• Directions for this task: Give back every record exactly, with its pictures left out.

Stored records

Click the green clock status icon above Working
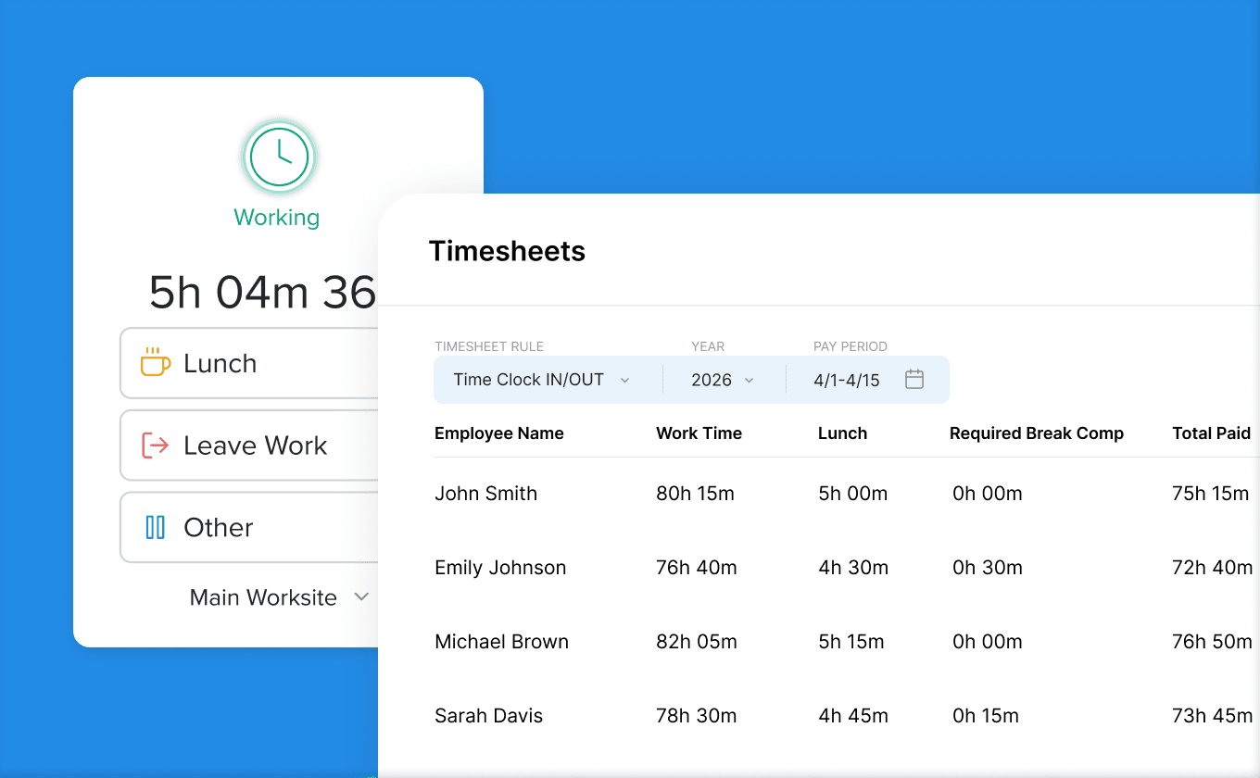 click(278, 156)
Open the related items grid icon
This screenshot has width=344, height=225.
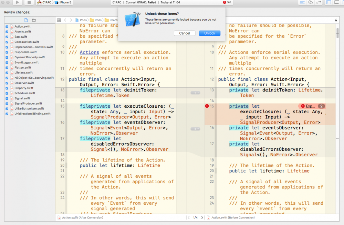(59, 20)
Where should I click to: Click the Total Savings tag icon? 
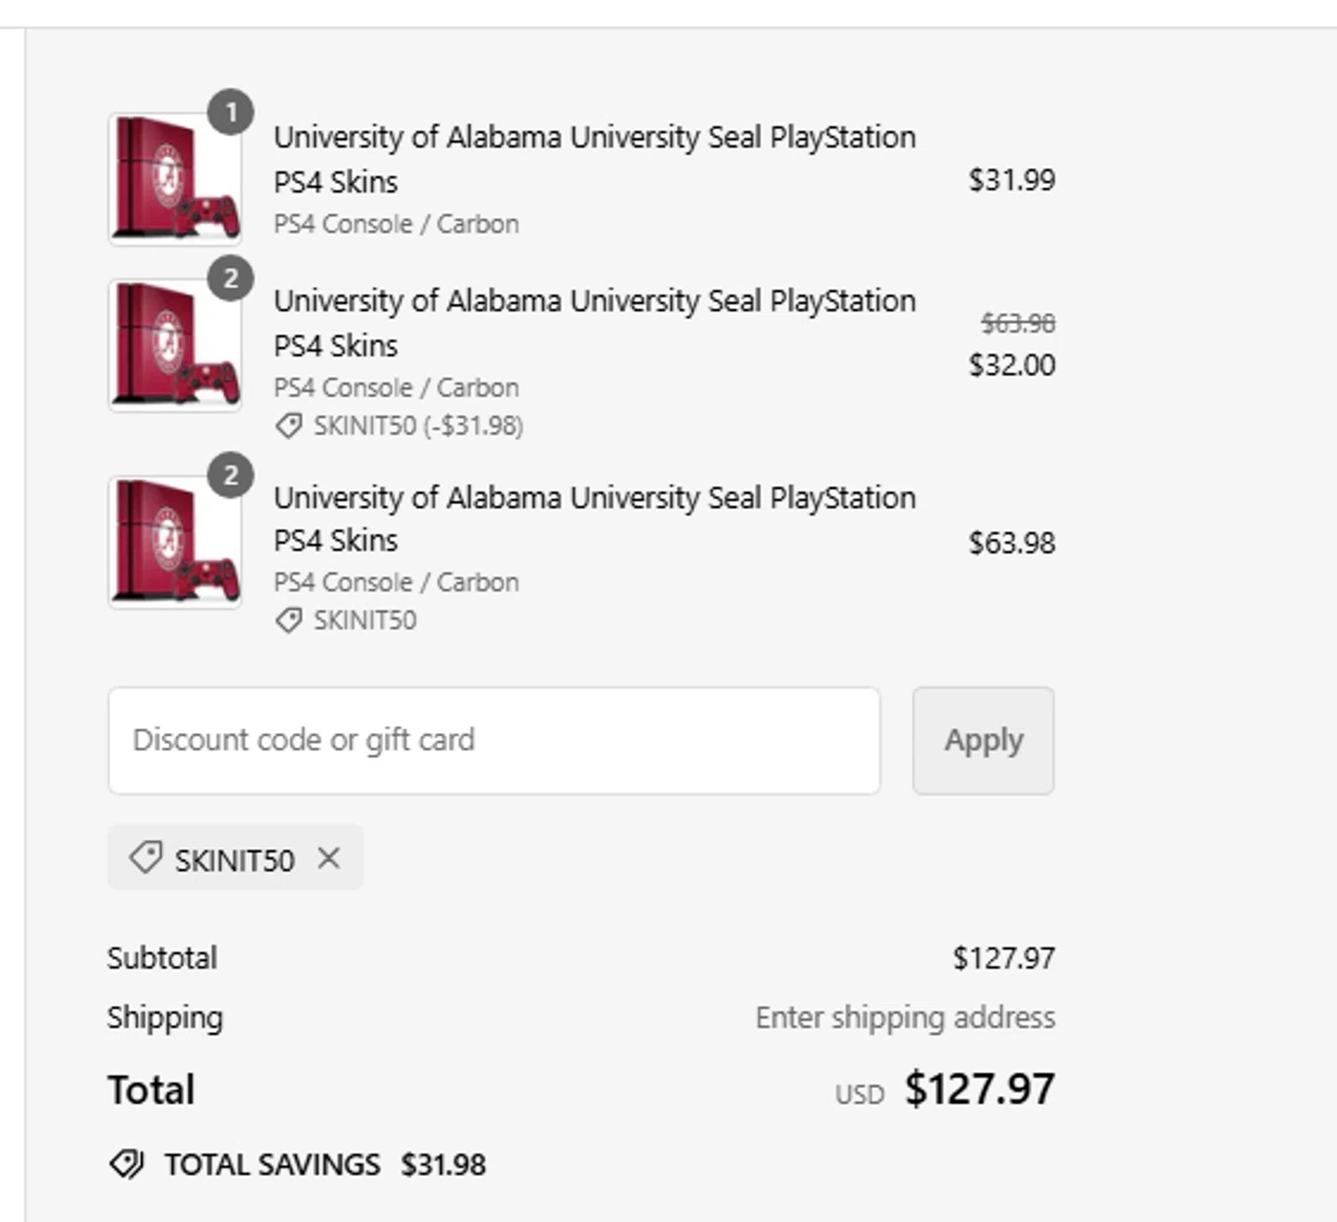click(127, 1163)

• Exercise output:
Click the green clock status icon above Working
 click(278, 156)
Open the related items grid icon
This screenshot has width=344, height=225.
(59, 20)
Where should I click to: Click the Total Savings tag icon? 
click(127, 1163)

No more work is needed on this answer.